NIH-3T3 fibroblasts have been transfected with human serotonin 5-HT_1A receptors. Clonal cell lines expressed between 40 and 500 fmol receptor/mg. 5-HT_1A agonists strongly inhibited nonstimulated- as well as forskolin- or isoproterenol-stimulated adenylyl cyclase. The effects of 5-HT_1A receptor activation on cell growth were investigated. 5-HT_1A agonists accelerated cell division, generated foci, and increased DNA synthesis. The stimulation of [³H]thymidine incorporation was much stronger when tyrosine kinase receptors were activated concomitantly. Cyclic AMP (cAMP) elevating agents inhibited DNA synthesis induced by all mitogens tested.

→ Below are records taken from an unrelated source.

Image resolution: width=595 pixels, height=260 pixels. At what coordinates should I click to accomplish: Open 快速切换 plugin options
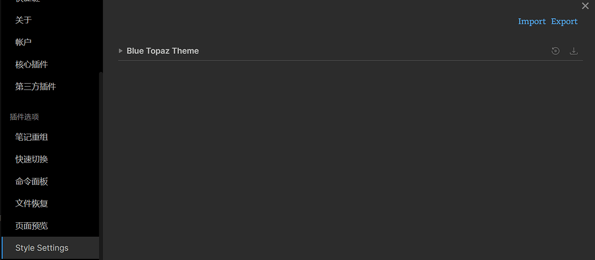click(x=31, y=159)
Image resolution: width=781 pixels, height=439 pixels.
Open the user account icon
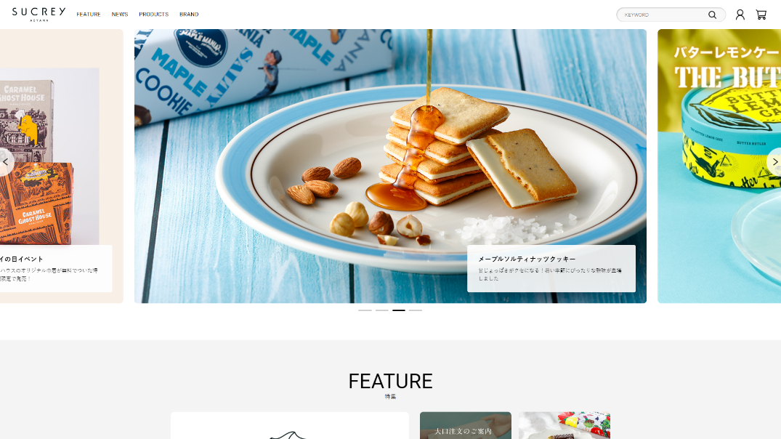[x=740, y=15]
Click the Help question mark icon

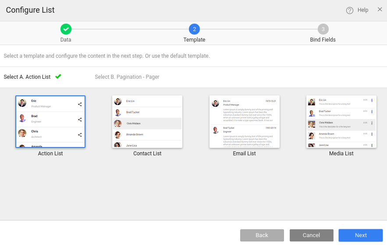349,11
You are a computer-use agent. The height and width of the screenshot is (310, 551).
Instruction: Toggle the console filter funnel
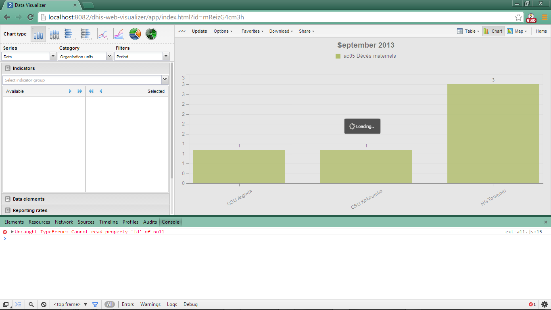click(95, 304)
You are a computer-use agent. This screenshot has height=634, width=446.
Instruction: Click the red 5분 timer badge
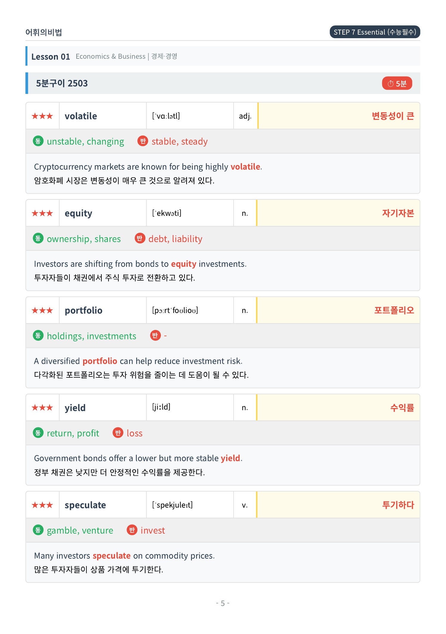[397, 83]
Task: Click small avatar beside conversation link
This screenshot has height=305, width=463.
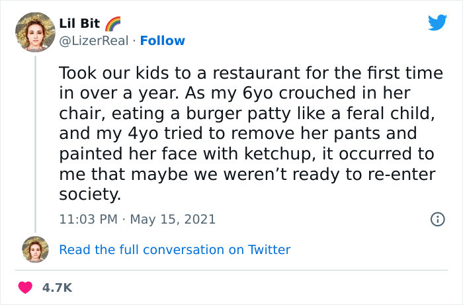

The mitogenic activity of 5-HT_1A agonists did not seem to be linked to adenylyl cyclase inhibition because 1) we were not able to measure any decrease in intracellular cAMP levels under the conditions of DNA synthesis assay and 2) 2′,5′-dideoxyadenosine, which strongly inhibited adenylyl cyclase, was not mitogenic and did not modify the mitogenic effects of 5-HT_1A agonists. Pertussis toxin completely blocked potentiation of epidermal growth factor effect induced by 8-hydroxy-di-(n-propyl)aminotetralin, a 5-HT_1A agonist, but only partially blocked the one induced by insulin. In conclusion, in transfected NIH-3T3 cells, transforming and mitogenic effects of 5-HT_1A agonists involve a pertussis toxin-sensitive G protein but do not seem to be linked to adenylyl cyclase inhibition.